In practice, my use case if a bit more involved than the above sample. The filter for the condition Count is actually the cleaned_data from a ModelMultipleChoiceField form field, roughly used as follows:

groups = self.cleaned_data['groups']
query = User.objects.annotate(num1=Count('groups'), num2=Count('groups', filter=Q(groups__in=groups))).filter(num1__gt=F('num2'))
if query.exists():
  # trigger form validation error

So even though there are technically User rows matching my criteria (when the “groups” cleaned data is empty), django returns an empty queryset and my form validation does not work as expected. For the time being, I resorted to using len(groups) to select 2 different code paths.

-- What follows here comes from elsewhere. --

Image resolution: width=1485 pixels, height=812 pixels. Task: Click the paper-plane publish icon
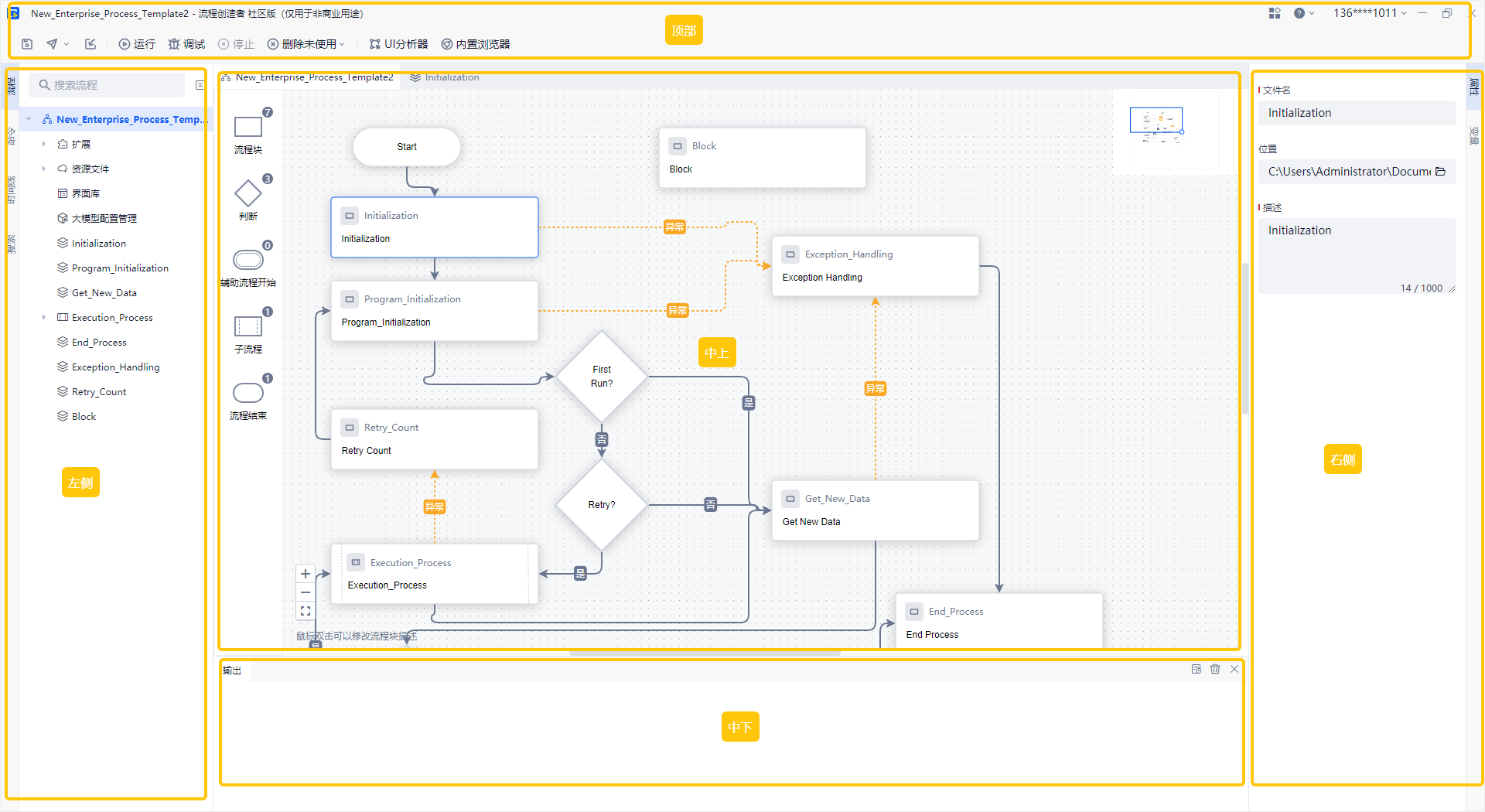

As a side note, instead of having two different code paths, you could conditionally assign your groups variable as something like:
groups = self.cleaned_data['groups'] or [0]

@goffioul The behavior of the ORM for [] is indeed a bit surprising here, esp. the fact that it swallows the “error” which would raise on the printing attempt. There is no valid SQL repr for that kind of query and the ORM prolly shortcuts things to empty result for a quite different reason - pure convenience within OOP realms (thats a pure guess from my side, so I cannot answer that for sure).

For those kind of errors/misbehavior I tend to remember myself, that relational algebra is very different from OOP mechs, esp. in terms of cardinality/expressiveness. All ORMs are all lacking at this or that end, and django’s ORM is def. more at the easy convenience end of things, thus might run earlier into incongruencies. For that reason I kinda always look at the SQL level for more complicated constructs, and might resort to raw SQL. It is still great for common tasks, as it “get the job done” with a very convenient interface. (Well, for python projects outside of django I use SQLAlchemy most of the time.)

What I want to say with this - ORMs are a great tool to get things done within our OOP muscle brain, but should not be trusted easily outside common tasks.